- Category: Experimental HCV Drugs
- Published on Wednesday, 16 April 2014 00:00
- Written by Keith Alcorn
A combination of two direct-acting antivirals developed by AbbVie cured 100% of previously untreated patients with hepatitis C genotype 4 infection when used with ribavirin, as well as all treatment-experienced patients followed for 4 weeks post-treatment, Christophe Hézode of Hôpital Henri Mondor in Paris reported at the 49th EASL International Liver Congress last week in London.
Genotype 4 hepatitis C virus (HCV) is the predominant form in Egypt, Nigeria, Cameroon, and Gabon. Genotype 4 accounts for approximately 20% of HCV infections worldwide and is becoming a common genotype among people newly diagnosed with hepatitis C in France, Tarik Asselah of Hôpital Beaujon in Paris told a conference satellite meeting organized by AbbVie. Between 7% and 20% of HCV infections in France, Italy, and Spain are genotype 4, due in part to migration within the Mediterranean region and from sub-Saharan Africa.
Genotype 4 HCV has been considered hard to treat compared to genotypes 2 and 3. Not all direct-acting antivirals are active against genotype 4, or else they have been tested in very small populations.
The PEARL-I study examined the safety and efficacy of the protease inhibitor ABT-450 with ritonavir booster (150/100 mg once-daily), in combination with the NS5A inhibitor ombitasvir (ABT-267; 250 mg once-daily), with or without ribavirin. (AbbVie is also developing these agents as part of a 3-drug combination that also includes the non-nucleoside NS5B polymerase inhibitor dasabuvir [ABT-333), which is not active against genotype 4.)
The study population comprised previously untreated and treatment-experienced people with HCV genotype 4, who did not have cirrhosis.
All study participants received treatment with ABT-450/ritonavir and ombitasvir for 12 weeks. People who had not taken treatment before were randomized to receive therapy without (n=44) or with (n=42) ribavirin. The treatment-experienced patients all received ribavirin.
Most participants were white (84%-92% by arm) and male (55%-74%). Between 67% and 86% and had fibrosis stage F0 or F1 while about one-quarter had moderate or advanced liver fibrosis (stage F2-F3). In the treatment-experienced arm, 35% had relapsed on a previous regimen of pegylated interferon and ribavirin, 18% had shown a partial response, and 47% had shown null response.
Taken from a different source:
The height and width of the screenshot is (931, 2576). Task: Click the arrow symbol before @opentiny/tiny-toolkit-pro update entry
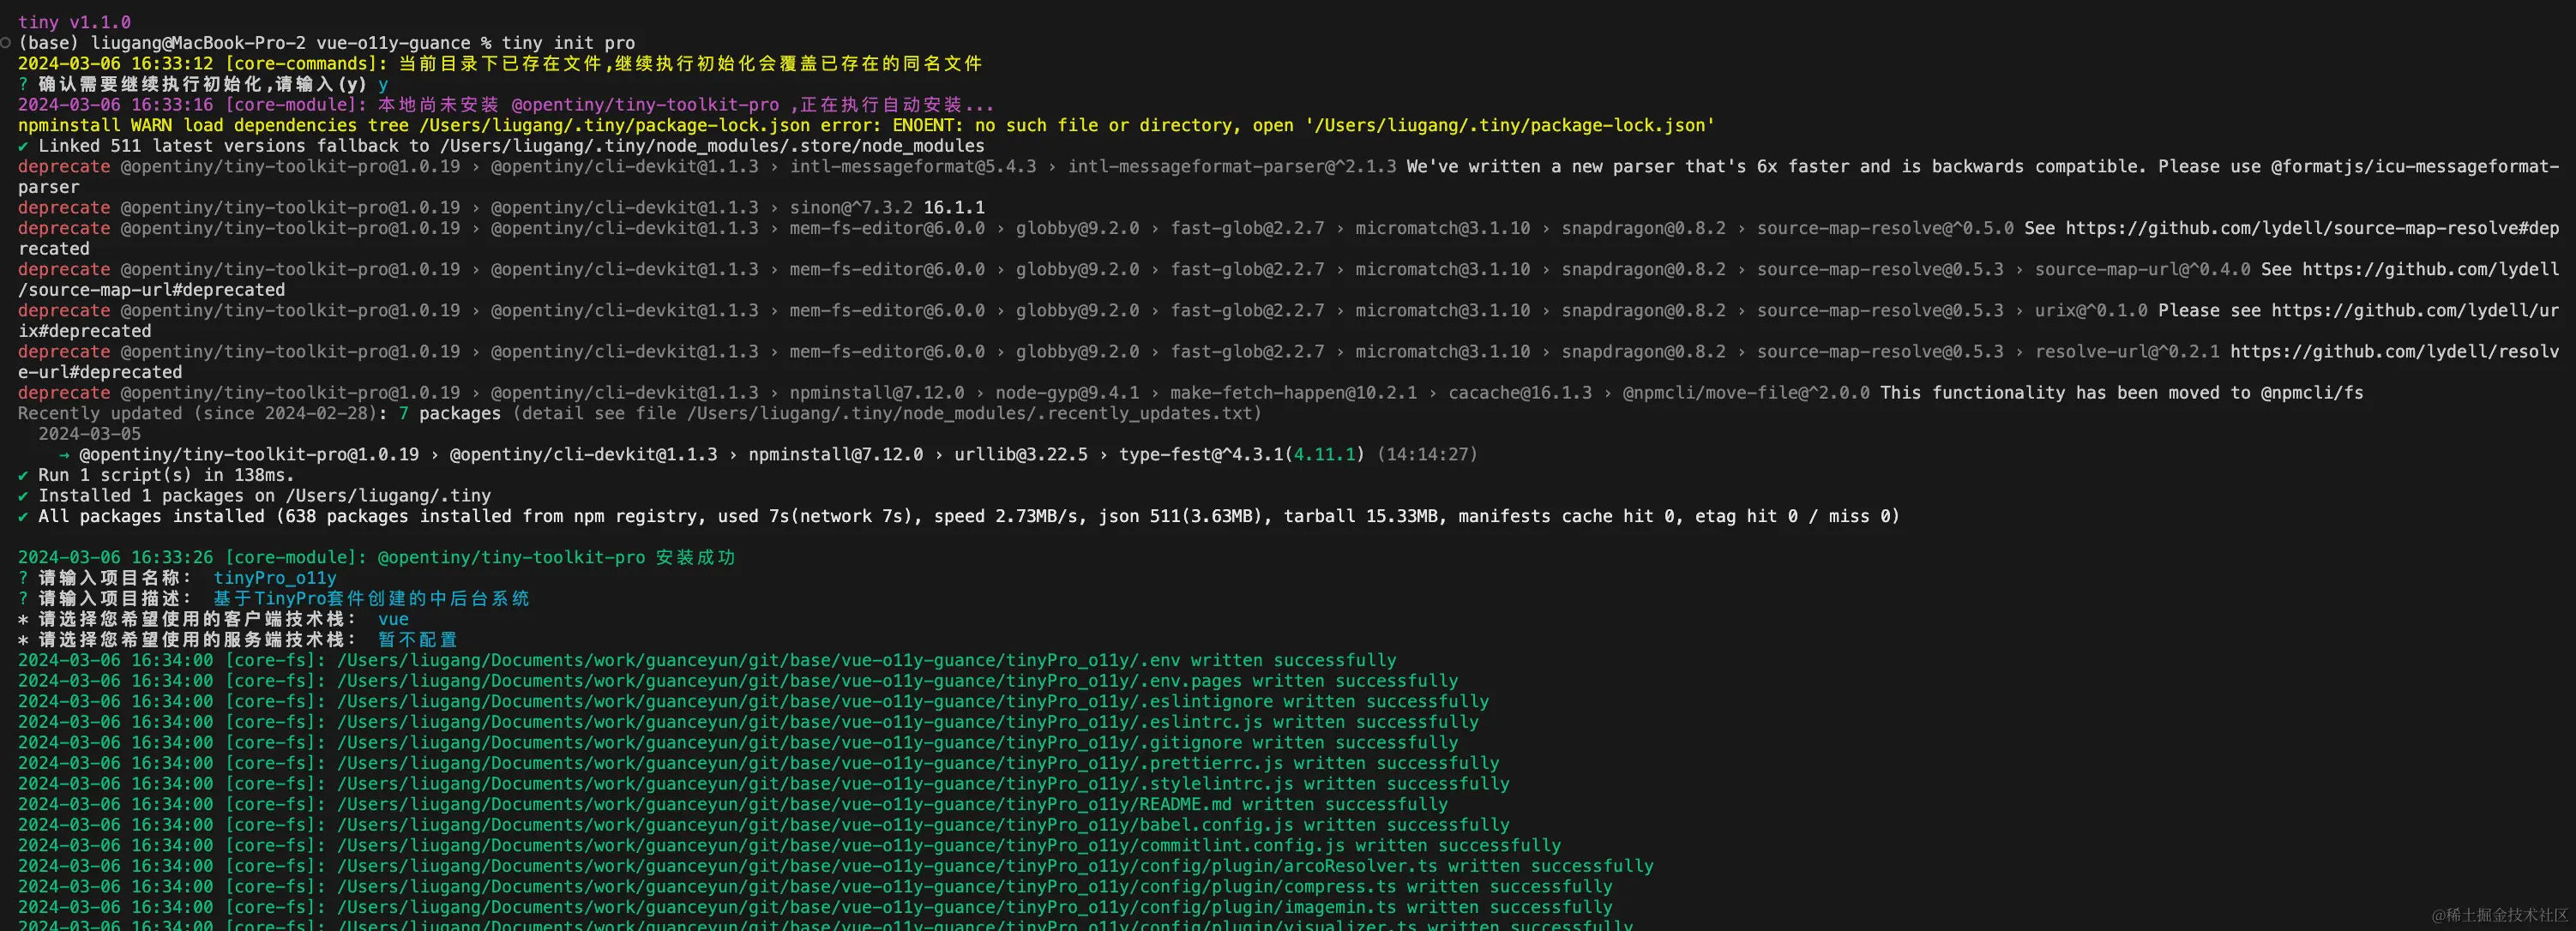tap(65, 455)
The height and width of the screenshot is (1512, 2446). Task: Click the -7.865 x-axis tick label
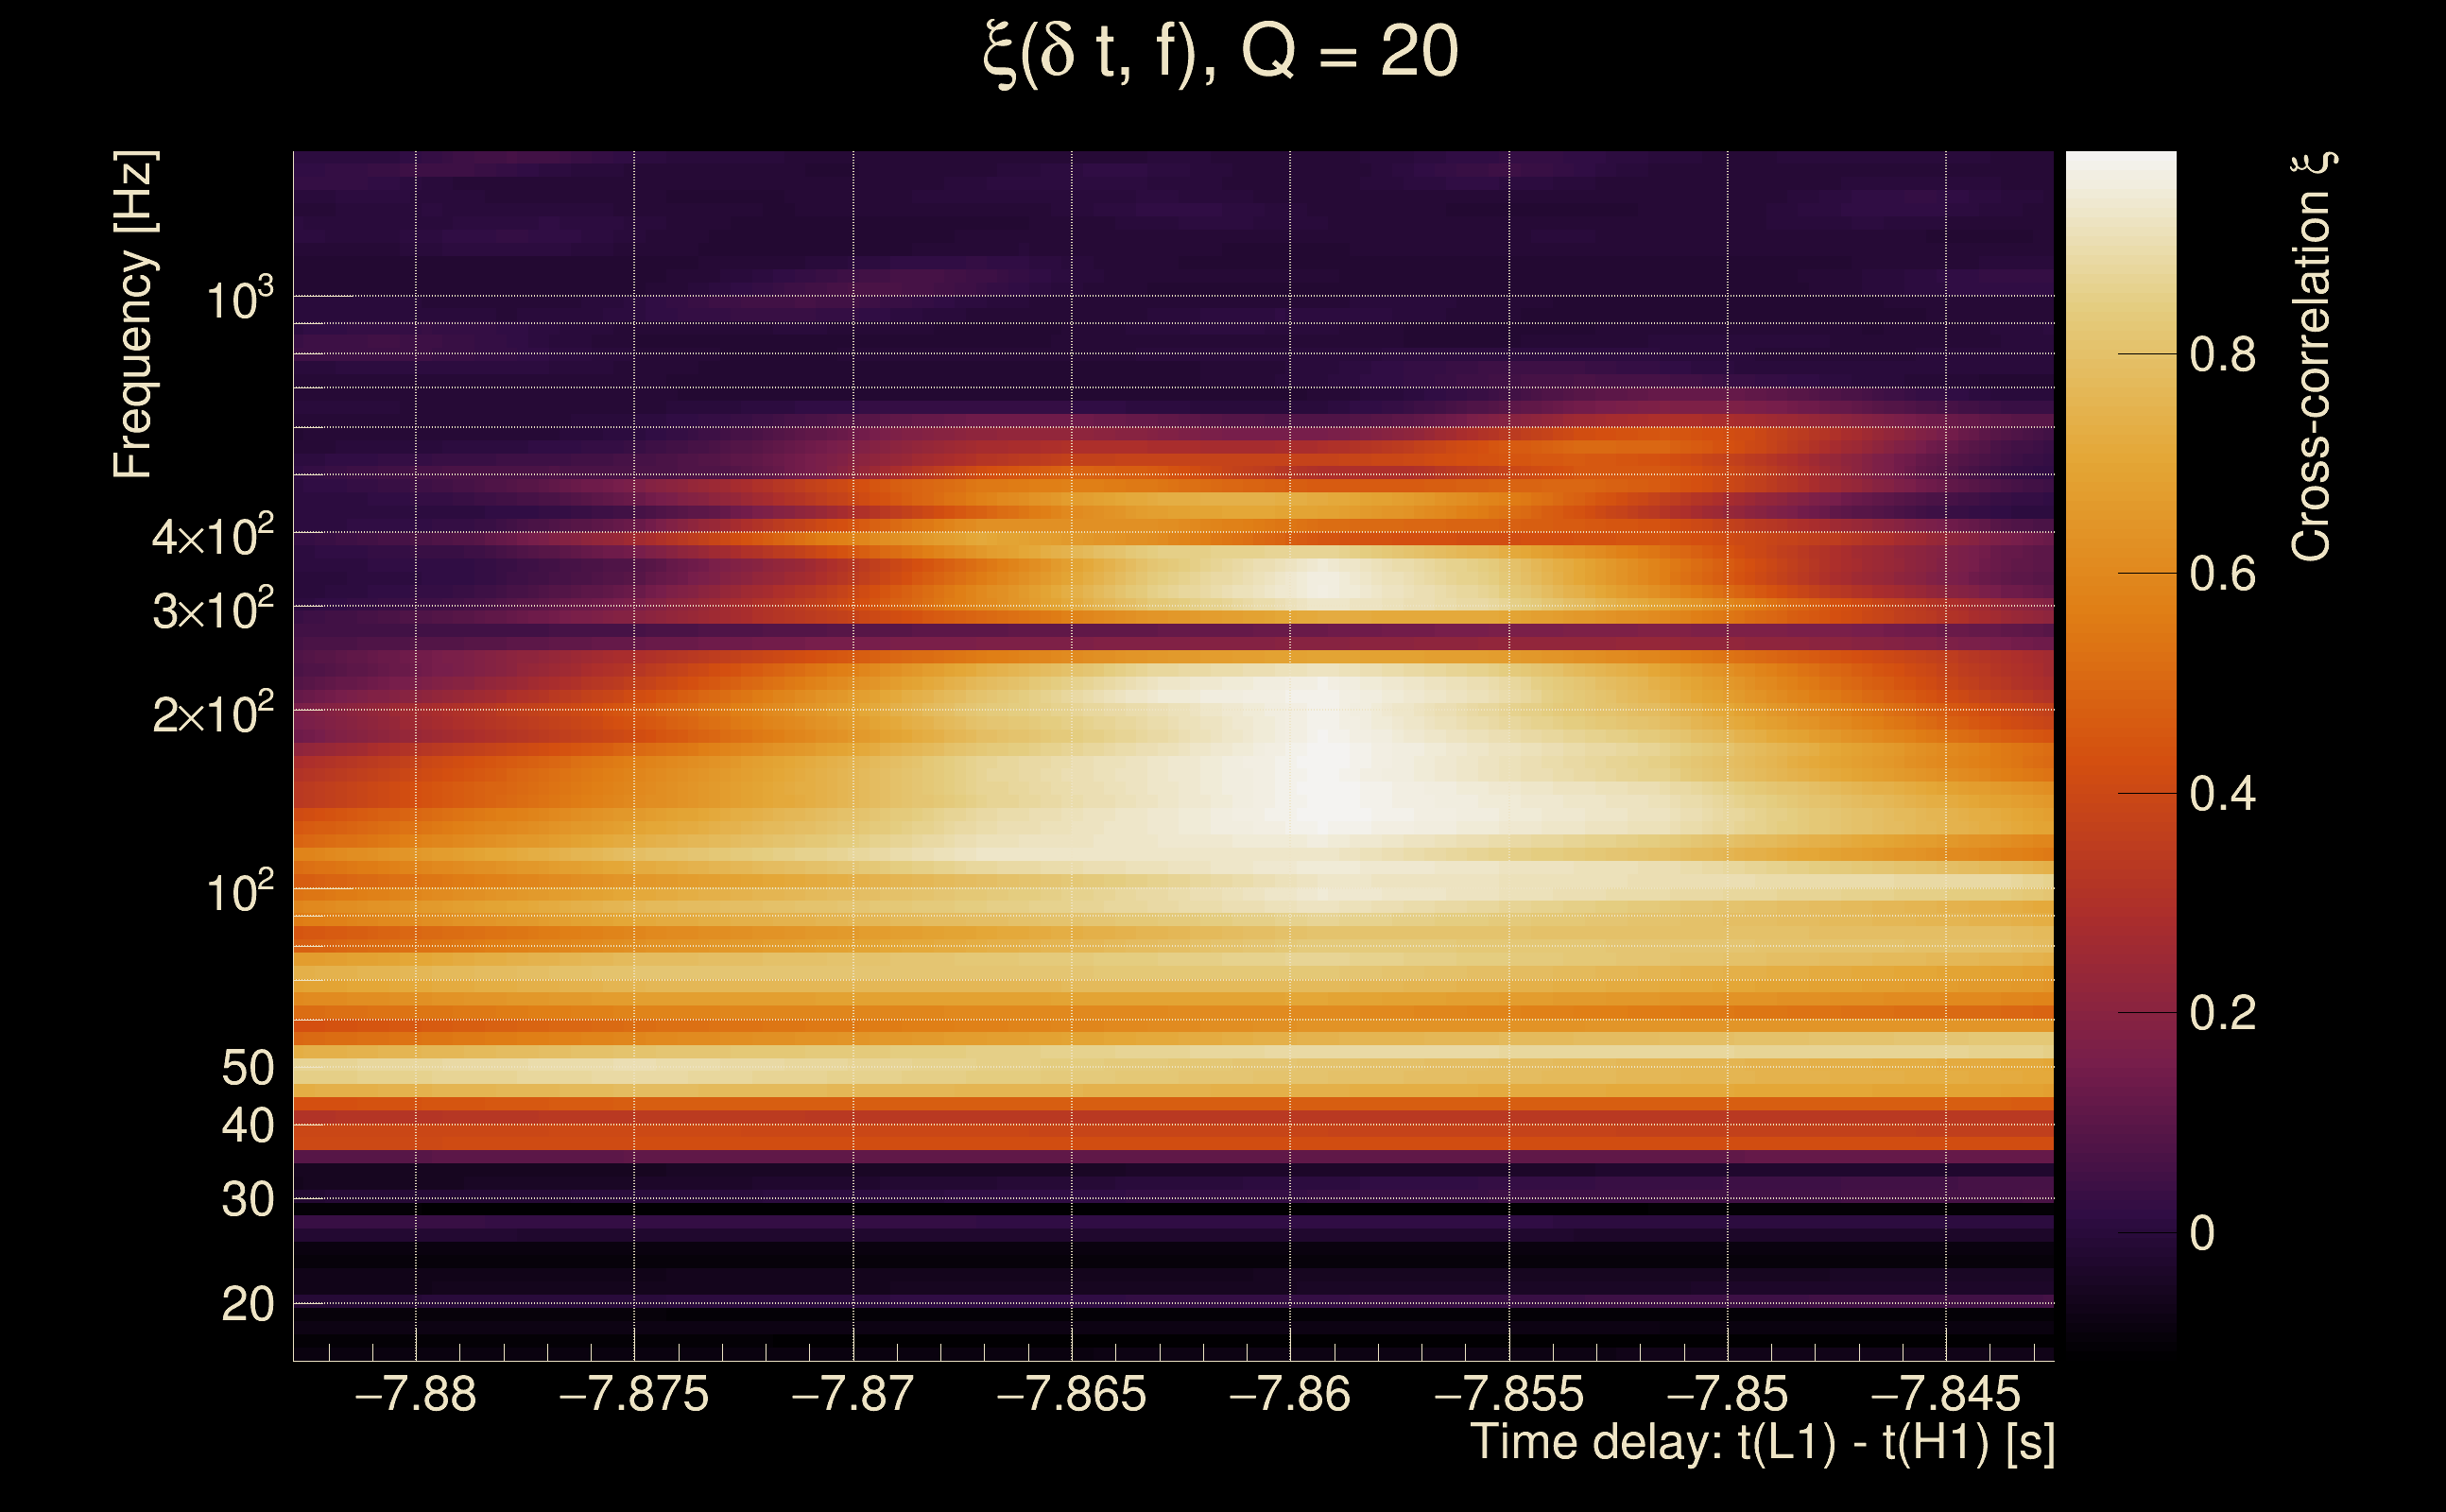(1071, 1395)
Mean HCV viral load at baseline was approximately 6.1 log IU/ml.
All 42 treatment-naive patients in the ribavirin-containing arm achieved SVR12, or continued undetectable HCV RNA 12 weeks after finishing treatment. The SVR12 rate was 91% in the ribavirin-sparing arm: 1 patient was lost to follow up, 1 patient experienced viral breakthrough before completion of treatment, and 2 patients experienced viral relapse after completing treatment and prior to the week-12 post-treatment follow-up visit.
All 49 treatment-experienced participants had an end-of-treatment virological response and SVR4 results were presented for 37 treatment-experienced patients who reached the 4-week post-treatment follow-up visit, all of whom still had undetectable virus. SVR12 results will be required in order to determine if all patients have achieved a cure.
No patient stopped treatment due to side effects and the only serious adverse event occurred as a result of a car accident unrelated to treatment. The most common side effects were fatigue and headache. 3 patients in the treatment-experienced arm had transient elevations in bilirubin, and 4 patients experienced hemoglobin declines (including 1 in the ribavirin-sparing arm). None required ribavirin dose reduction.
"All-oral, interferon-free, 12-week regimens of ABT-450/ritonavir + ombitasvir resulted in high SVR12 rates in treatment-naive HCV genotype 4-infected patients ...[and] an SVR4 rate of 100% in treatment-experienced patients receiving ABT-450/ritonavir + ombitasvir + ribavirin," concluded the researchers.
C Hezode, P Marcellin, S Pol, et al. Results from the phase 2 PEARL-I study: interferon-free regimens of ABT-450/R + ABT-267 with or without ribavirin in patients with HCV genotype 4 infection. 49th European Association for the Study of the Liver International Liver Congress (EASL 2014). London, April 9-13, 2014. Abstract O58.
AbbVie. AbbVie to Present Late-Breaking Results from TURQUOISE-II Study in Chronic Hepatitis C Patients with Cirrhosis at the 2014 International Liver Congress. Press release. April 12, 2014.
AbbVie. AbbVie to Present Detailed Results from Phase III Studies in Patients with Chronic Hepatitis C at the 2014 International Liver Congress. Press release. March 24, 2014.
European Association for the Study of the Liver. New Interferon-Free, All-Oral 3D Treatment Regimen Achieves High Rates of Virological Response in Patients Chronically Infected with HCV Genotype 1. Press release. April 12, 2014.